### Excerpted data
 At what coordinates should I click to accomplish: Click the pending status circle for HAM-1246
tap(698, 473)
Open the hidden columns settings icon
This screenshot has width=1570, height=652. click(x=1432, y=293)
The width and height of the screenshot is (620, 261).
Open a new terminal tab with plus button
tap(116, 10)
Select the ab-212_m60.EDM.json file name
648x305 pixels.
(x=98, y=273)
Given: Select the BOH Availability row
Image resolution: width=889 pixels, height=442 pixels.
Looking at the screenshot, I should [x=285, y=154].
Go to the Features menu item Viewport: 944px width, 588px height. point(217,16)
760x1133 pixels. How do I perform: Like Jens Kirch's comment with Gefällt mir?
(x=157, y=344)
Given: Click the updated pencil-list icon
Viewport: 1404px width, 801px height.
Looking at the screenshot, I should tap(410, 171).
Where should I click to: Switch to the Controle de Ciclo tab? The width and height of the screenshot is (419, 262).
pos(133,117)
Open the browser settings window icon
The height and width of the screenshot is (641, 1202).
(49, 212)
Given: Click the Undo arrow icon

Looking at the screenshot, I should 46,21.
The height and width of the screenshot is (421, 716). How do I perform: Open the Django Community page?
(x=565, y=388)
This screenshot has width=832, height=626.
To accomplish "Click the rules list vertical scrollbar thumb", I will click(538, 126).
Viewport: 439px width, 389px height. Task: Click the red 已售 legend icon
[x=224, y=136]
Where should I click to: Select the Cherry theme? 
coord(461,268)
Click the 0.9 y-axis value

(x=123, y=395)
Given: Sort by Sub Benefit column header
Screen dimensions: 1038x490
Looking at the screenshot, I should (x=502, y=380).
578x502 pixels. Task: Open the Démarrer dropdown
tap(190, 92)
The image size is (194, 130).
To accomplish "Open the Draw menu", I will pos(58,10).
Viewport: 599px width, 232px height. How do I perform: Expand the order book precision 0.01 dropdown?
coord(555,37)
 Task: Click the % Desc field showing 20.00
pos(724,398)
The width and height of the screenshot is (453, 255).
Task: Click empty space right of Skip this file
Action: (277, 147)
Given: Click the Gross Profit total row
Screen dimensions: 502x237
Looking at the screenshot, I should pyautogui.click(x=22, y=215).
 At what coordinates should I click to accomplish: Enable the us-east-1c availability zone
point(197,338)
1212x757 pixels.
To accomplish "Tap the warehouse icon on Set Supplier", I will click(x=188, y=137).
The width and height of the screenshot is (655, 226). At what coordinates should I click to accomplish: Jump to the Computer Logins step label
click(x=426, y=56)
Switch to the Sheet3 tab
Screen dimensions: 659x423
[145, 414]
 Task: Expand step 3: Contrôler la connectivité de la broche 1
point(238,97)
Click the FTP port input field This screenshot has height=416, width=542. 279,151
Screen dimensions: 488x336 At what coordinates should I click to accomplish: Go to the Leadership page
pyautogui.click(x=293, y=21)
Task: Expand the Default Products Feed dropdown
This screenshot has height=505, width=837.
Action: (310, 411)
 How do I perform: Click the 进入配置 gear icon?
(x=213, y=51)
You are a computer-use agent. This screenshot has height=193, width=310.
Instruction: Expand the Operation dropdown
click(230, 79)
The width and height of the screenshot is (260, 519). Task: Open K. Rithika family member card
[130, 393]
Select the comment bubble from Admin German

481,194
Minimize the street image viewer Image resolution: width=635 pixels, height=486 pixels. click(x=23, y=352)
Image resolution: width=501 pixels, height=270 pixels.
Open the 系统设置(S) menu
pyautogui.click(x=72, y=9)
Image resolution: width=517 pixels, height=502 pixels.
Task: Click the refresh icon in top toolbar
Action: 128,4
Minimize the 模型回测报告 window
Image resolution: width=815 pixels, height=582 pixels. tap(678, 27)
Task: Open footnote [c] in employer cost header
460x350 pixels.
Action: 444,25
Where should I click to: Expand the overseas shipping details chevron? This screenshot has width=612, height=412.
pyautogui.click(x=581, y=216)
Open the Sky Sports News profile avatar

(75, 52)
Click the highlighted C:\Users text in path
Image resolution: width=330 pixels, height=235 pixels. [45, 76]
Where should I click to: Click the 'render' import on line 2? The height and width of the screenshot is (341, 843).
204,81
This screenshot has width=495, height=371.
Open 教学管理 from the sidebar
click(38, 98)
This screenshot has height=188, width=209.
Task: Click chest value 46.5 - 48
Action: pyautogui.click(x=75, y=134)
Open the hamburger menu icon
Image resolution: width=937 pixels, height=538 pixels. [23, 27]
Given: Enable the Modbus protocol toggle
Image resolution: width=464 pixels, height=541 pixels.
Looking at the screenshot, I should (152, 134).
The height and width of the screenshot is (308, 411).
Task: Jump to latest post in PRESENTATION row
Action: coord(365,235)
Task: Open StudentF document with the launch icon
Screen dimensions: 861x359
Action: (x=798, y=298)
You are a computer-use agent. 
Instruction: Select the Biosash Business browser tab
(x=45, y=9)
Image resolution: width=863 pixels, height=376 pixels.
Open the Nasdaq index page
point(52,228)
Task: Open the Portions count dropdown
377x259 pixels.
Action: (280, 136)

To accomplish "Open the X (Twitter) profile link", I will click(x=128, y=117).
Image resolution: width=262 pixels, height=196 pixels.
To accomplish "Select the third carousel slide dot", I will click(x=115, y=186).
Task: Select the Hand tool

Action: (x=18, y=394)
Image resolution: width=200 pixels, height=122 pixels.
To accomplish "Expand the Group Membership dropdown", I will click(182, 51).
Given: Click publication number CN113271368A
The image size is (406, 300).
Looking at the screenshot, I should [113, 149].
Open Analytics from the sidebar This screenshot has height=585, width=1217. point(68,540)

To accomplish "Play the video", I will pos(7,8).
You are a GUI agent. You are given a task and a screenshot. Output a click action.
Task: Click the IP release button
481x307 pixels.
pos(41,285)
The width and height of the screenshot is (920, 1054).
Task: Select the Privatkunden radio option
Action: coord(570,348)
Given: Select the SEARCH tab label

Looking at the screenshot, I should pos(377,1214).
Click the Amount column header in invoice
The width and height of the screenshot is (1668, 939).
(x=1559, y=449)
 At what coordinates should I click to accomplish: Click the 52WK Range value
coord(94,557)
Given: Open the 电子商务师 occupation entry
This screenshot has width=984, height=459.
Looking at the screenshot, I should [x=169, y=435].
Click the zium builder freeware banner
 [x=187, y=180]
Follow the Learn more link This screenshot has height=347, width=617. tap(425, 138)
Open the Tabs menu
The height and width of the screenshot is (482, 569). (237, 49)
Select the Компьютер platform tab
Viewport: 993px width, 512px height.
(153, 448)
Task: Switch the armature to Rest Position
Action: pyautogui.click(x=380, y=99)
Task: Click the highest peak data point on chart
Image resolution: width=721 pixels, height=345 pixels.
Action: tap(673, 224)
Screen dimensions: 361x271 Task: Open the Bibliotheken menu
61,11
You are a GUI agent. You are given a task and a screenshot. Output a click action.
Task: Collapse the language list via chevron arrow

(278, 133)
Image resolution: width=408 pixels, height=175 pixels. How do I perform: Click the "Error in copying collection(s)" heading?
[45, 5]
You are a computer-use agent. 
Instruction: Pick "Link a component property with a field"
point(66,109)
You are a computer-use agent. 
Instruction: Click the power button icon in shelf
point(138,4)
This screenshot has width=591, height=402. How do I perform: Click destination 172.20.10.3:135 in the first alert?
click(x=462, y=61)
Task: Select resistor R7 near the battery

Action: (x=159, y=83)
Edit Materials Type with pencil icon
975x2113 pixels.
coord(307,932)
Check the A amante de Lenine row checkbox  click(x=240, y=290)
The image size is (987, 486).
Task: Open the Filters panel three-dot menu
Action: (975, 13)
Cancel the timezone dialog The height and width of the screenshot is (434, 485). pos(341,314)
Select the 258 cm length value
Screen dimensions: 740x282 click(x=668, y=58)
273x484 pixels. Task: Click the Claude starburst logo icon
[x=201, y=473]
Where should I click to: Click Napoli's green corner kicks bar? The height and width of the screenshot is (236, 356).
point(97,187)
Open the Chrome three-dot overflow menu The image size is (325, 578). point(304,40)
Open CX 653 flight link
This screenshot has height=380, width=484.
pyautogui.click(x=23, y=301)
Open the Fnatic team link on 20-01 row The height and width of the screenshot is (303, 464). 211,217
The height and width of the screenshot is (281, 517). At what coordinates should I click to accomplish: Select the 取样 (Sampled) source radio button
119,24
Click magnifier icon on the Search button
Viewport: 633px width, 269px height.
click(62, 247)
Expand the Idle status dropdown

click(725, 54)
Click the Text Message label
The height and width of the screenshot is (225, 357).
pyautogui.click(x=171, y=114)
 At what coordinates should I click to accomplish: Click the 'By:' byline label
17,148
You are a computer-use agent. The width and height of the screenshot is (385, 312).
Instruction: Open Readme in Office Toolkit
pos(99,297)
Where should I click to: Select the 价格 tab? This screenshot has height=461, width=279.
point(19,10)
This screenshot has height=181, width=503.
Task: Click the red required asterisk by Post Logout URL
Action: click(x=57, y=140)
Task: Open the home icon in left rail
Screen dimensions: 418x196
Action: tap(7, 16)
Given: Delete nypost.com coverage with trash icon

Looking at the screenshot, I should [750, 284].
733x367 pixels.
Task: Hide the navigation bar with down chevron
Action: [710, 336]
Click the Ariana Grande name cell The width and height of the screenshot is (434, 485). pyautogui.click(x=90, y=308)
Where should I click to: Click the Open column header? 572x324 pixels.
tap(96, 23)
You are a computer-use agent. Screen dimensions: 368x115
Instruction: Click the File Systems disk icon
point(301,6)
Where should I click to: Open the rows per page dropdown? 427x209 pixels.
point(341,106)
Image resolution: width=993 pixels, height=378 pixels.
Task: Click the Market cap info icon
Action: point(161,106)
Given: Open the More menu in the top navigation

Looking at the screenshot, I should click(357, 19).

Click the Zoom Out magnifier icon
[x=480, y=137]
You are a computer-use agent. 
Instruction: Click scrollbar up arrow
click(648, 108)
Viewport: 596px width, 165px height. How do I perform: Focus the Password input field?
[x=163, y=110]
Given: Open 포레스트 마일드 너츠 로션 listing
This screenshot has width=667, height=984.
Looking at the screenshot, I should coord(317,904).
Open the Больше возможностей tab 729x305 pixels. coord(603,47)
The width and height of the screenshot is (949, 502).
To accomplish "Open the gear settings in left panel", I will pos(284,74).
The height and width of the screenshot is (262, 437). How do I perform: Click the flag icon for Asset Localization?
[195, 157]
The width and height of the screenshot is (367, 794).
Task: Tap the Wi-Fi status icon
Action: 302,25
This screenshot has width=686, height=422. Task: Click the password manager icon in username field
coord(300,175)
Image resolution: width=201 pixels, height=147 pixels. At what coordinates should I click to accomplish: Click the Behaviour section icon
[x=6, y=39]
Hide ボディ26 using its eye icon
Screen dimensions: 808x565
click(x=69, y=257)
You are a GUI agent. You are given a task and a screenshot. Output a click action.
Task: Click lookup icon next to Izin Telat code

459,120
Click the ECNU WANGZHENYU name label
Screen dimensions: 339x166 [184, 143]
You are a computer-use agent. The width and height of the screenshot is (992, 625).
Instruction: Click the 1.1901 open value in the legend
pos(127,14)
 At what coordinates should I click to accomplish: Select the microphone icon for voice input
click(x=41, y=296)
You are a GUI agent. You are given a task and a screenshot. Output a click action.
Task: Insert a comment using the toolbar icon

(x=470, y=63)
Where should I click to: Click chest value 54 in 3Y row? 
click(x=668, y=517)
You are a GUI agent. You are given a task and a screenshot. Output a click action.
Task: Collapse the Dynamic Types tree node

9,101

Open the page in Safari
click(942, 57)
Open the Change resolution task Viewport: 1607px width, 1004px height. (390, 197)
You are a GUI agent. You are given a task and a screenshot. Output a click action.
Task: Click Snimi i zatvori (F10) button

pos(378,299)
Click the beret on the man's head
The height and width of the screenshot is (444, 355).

### What needs to be done
Each line in the listing above from the one containing "Given: Open the More" through the one containing "Given: Open 포레스트 마일드 너츠 로션 listing" should be repeated exactly, and no other line.

### Your solution
Given: Open the More menu in the top navigation

Looking at the screenshot, I should click(357, 19).

Click the Zoom Out magnifier icon
[x=480, y=137]
You are a computer-use agent. 
Instruction: Click scrollbar up arrow
click(648, 108)
Viewport: 596px width, 165px height. How do I perform: Focus the Password input field?
[x=163, y=110]
Given: Open 포레스트 마일드 너츠 로션 listing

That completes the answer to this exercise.